The way Dictionary and GenericEqualityComparer interact causes performance issues in the Jiterpreter that would be hard to fix without changes to the interpreter and/or the BCL. For more details see dotnet/perf-autofiling-issues#12762 (comment) but to summarize:

The Dictionary<int, int>.ContainsValue benchmark regressed once the jiterpreter was enabled.
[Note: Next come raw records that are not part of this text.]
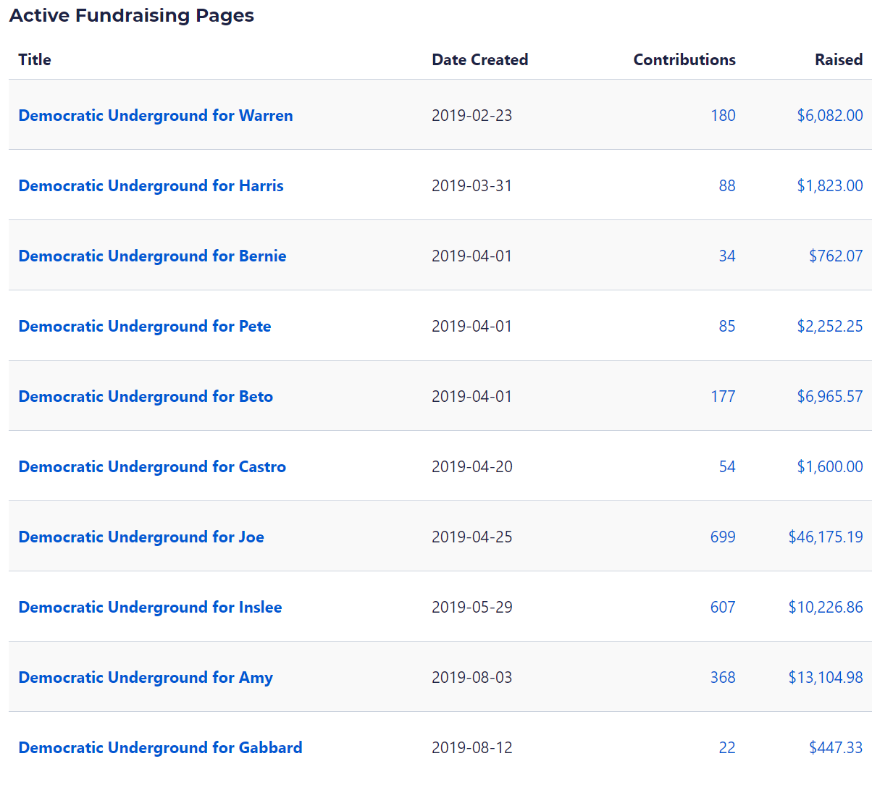The height and width of the screenshot is (785, 872).
Task: Click Democratic Underground for Joe link
Action: click(141, 537)
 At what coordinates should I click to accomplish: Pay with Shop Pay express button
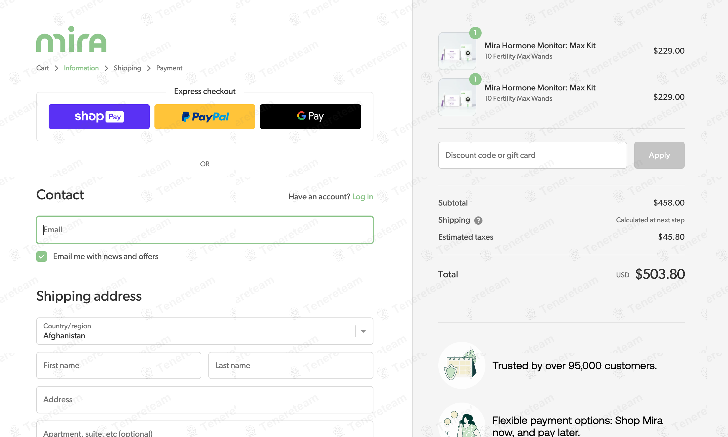(99, 117)
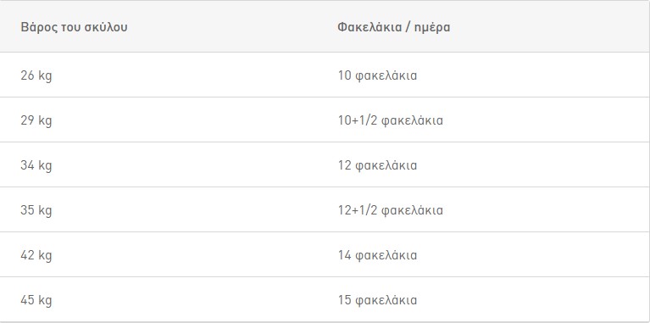Select the 42 kg weight cell
Screen dimensions: 650x323
coord(36,255)
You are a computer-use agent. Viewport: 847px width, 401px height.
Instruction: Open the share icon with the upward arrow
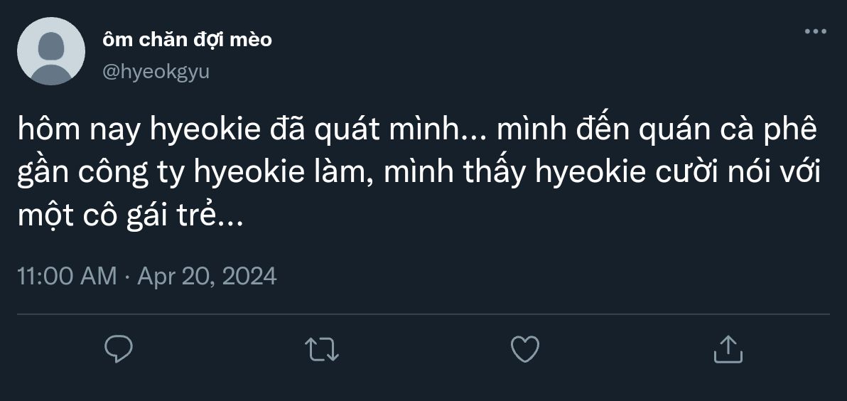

  • Dictionary.ContainsValue is written assuming multiple optimizations will happen, and very few (or none) of them happen in this configuration
  • GenericEqualityComparer<int> is used for the benchmark that regressed and it is also very inefficient in this configuration
  • The result is slow mono interpreter opcodes that also hit some of the jiterpreter's worst case scenarios
  • It is difficult (perhaps impossible) to fix this on the jiterpreter side, the regression can probably be made smaller but eliminating it would require blocking compilation for Dictionary and perhaps GenericEqualityComparer. I am unable to imagine a heuristic that would detect this reliably.

Configuration

This applies to WebAssembly non-AOT (mono interpreter) with the jiterpreter enabled.

Regression?

Performance regresses for this code with the jiterpreter enabled

Data

https://pvscmdupload.blob.core.windows.net/reports/allTestHistory/refs/heads/main_x64_ubuntu%2018.04_CompliationMode=wasm_RunKind=micro/System.Collections.Tests.Perf_Dictionary.ContainsValue(Items%3a%203000).html

Analysis

Candidate changes that might entirely make this go away, while also just making these code paths faster in the mono interpreter:

  • Turn typeof(T).IsValueType into a constant when generating code in the interpreter (does this happen already? I can't tell for sure), then do DCE based on it to reduce the amount of code in the method. This doesn't seem easy to me.
  • Move the comparison against null to only happen after we've checked whether T is a ValueType. The comparisons against null cause the value to be boxed.
  • Introduce a GenericValueTypeEqualityComparer. Its equals method will not contain boxing (much faster!) and will be smaller, which might cause it to get inlined. It does already have AggressiveInlining applied to it, but it's not inlined in this case.
  • Define a special comparer for int, like we already did for byte. This might also allow the comparison to get inlined here, and int is a pretty common type to use as a key or value in containers so it makes sense to have a dedicated comparer for it.